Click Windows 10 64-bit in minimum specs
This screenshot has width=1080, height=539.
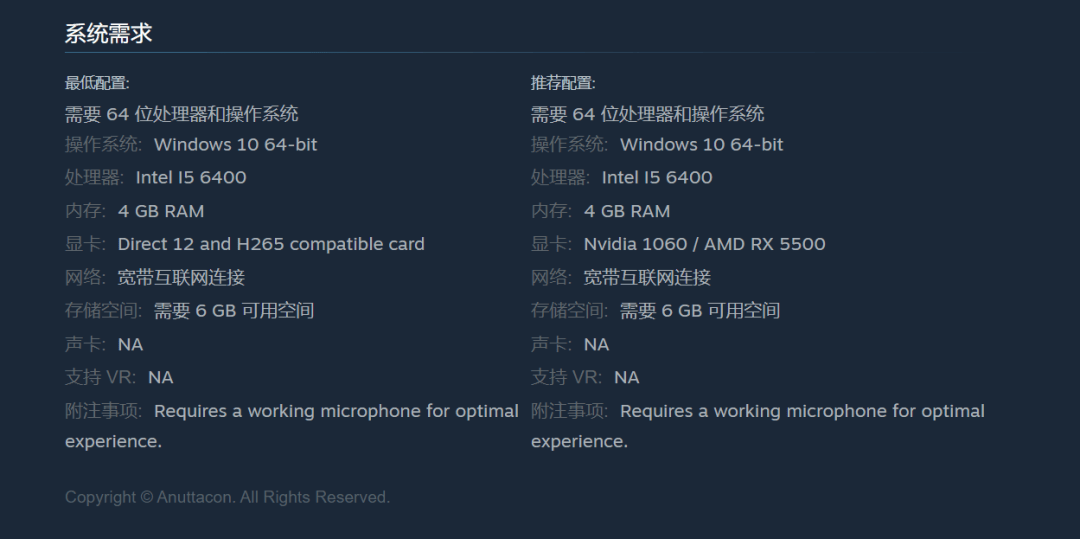(235, 145)
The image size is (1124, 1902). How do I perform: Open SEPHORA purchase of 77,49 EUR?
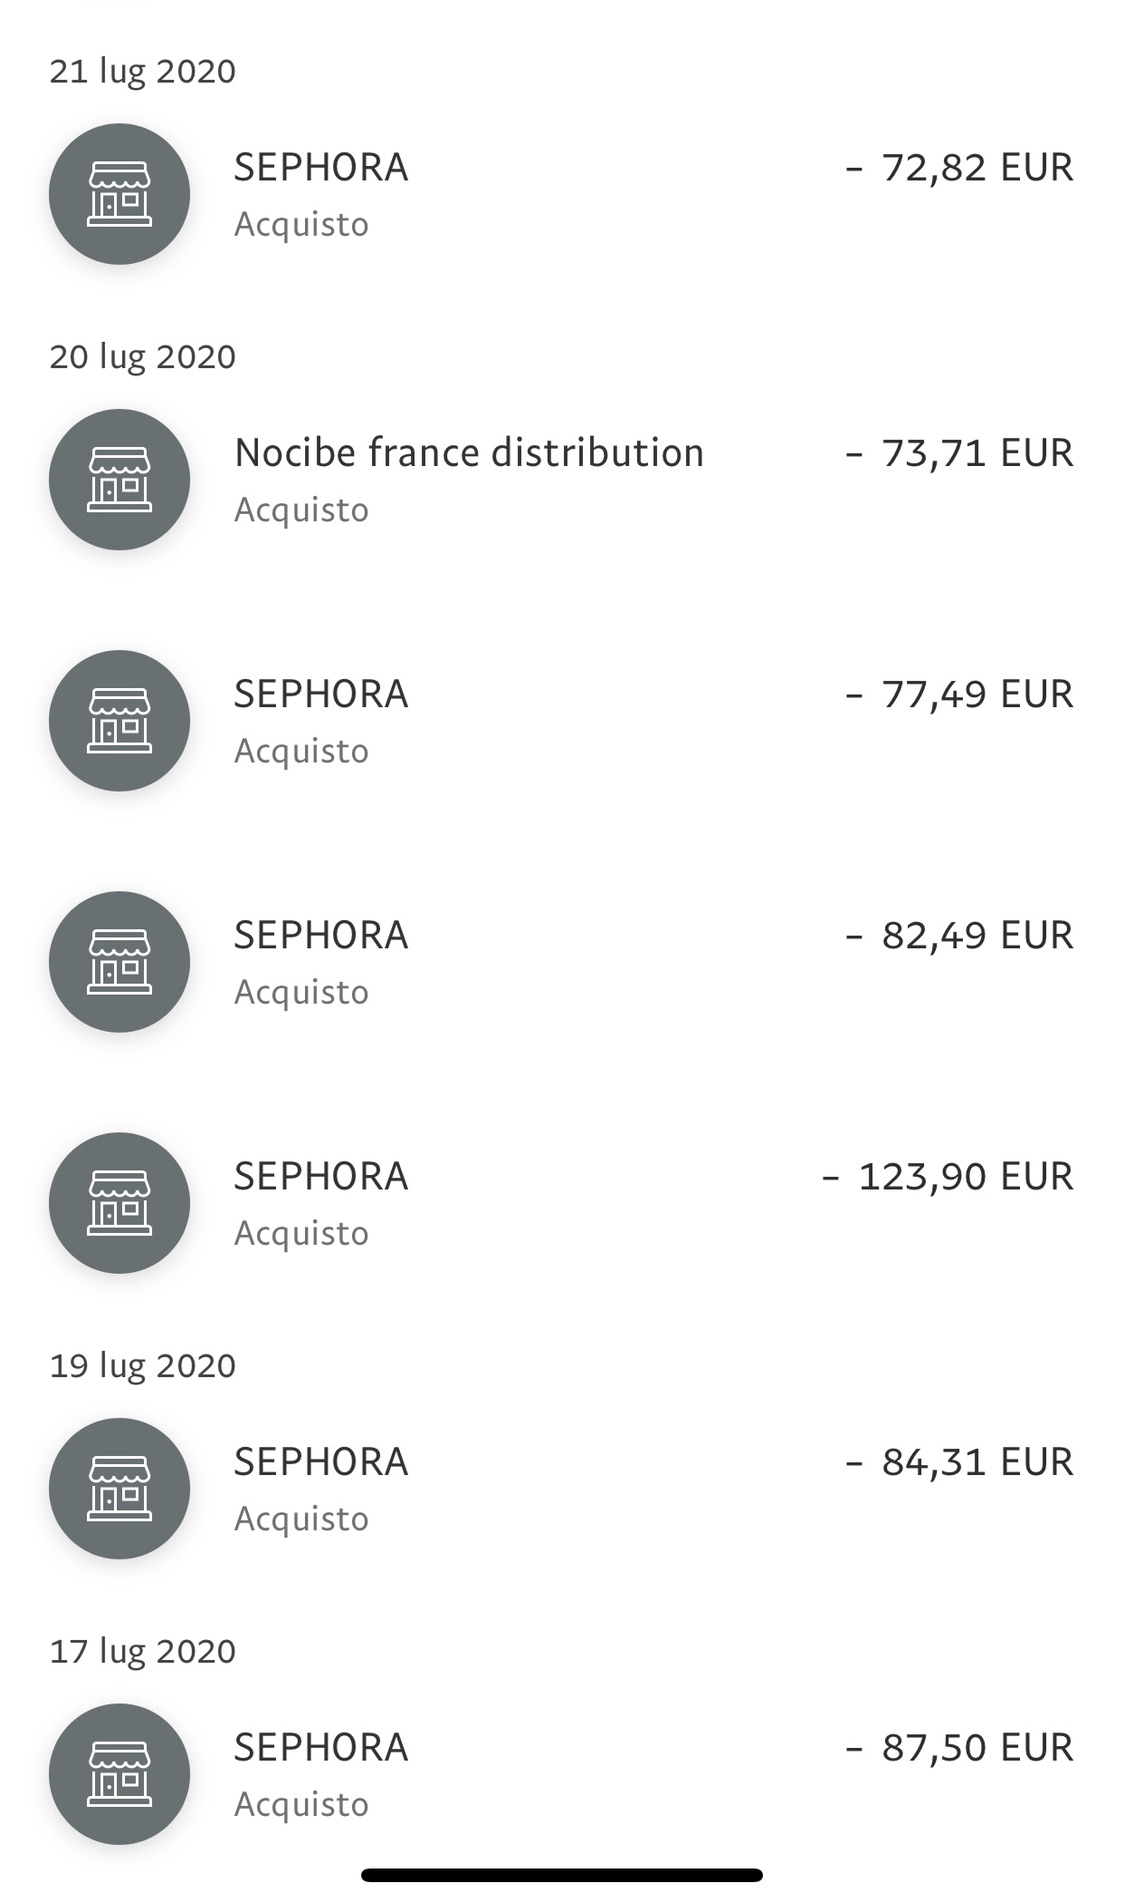pyautogui.click(x=562, y=721)
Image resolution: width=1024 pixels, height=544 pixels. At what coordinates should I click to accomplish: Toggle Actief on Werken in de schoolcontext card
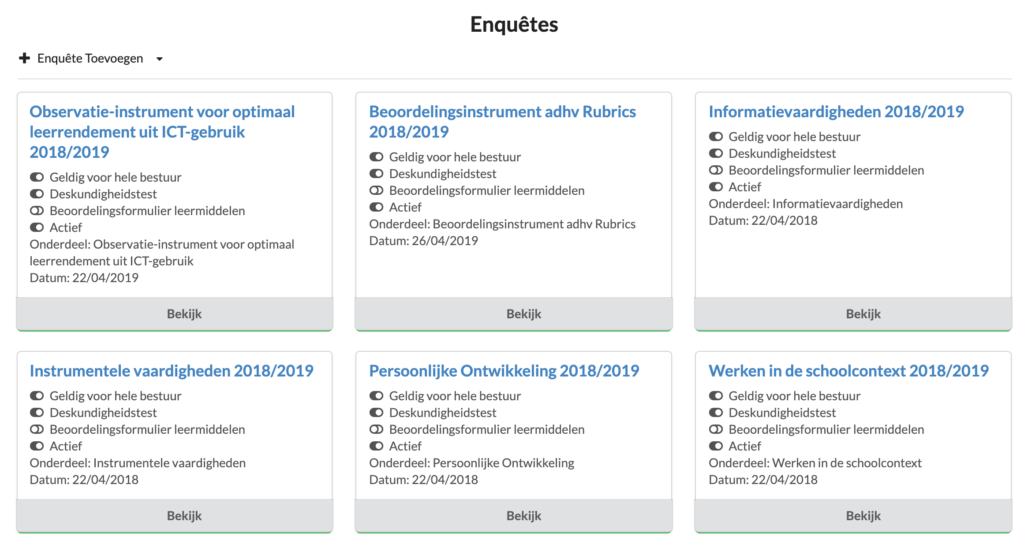(x=716, y=446)
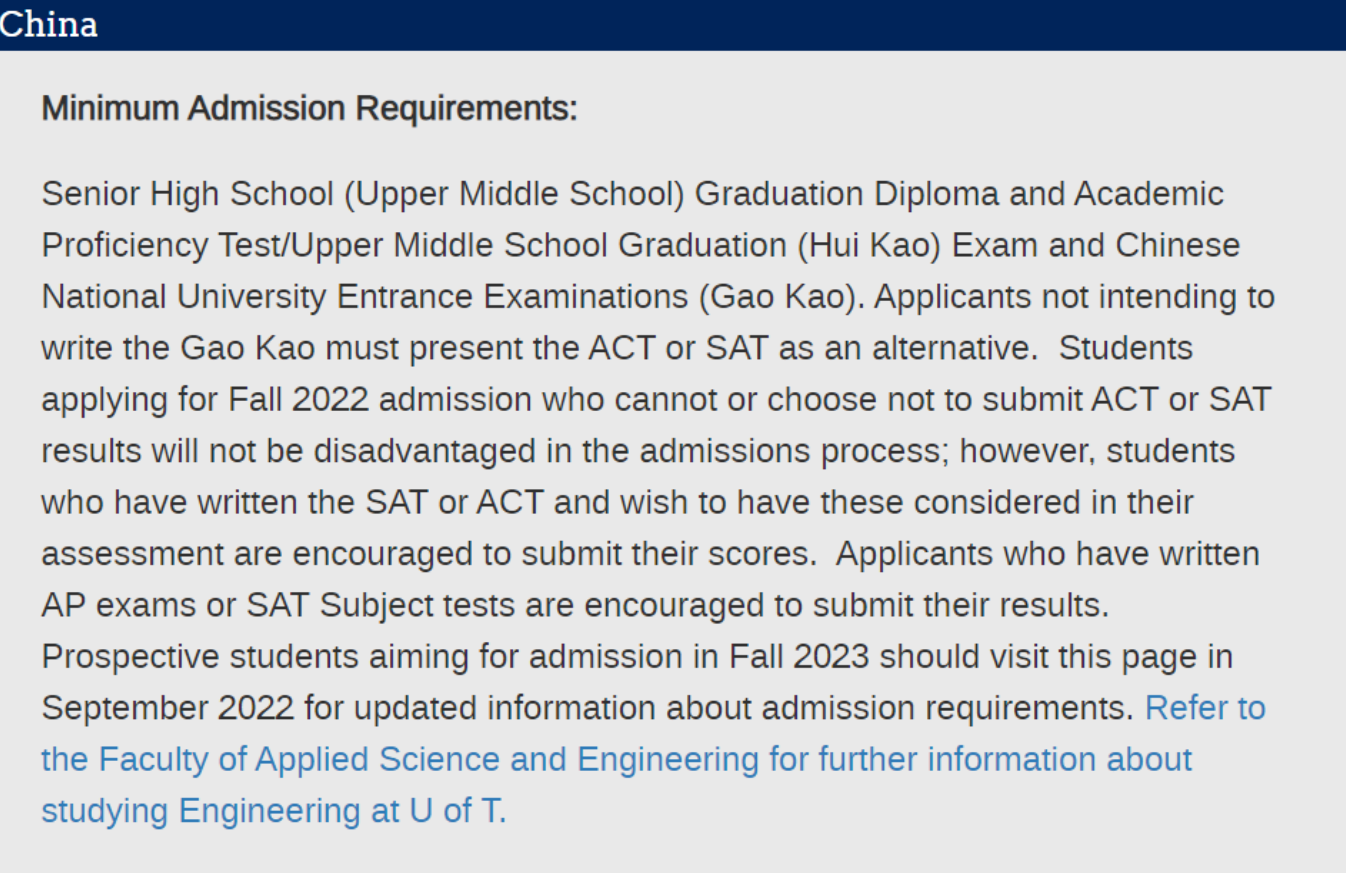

What you need to do: Every line of the listing is to be repeated exactly, and the pictures are to be dropped.

Solved problem:
Click Windows 10 64-bit in minimum specs
This screenshot has width=1080, height=539.
(235, 145)
The image size is (1124, 1902). How do I perform: Open SEPHORA purchase of 77,49 EUR?
pyautogui.click(x=562, y=721)
Image resolution: width=1024 pixels, height=544 pixels. At what coordinates should I click to accomplish: Toggle Actief on Werken in de schoolcontext card
(x=716, y=446)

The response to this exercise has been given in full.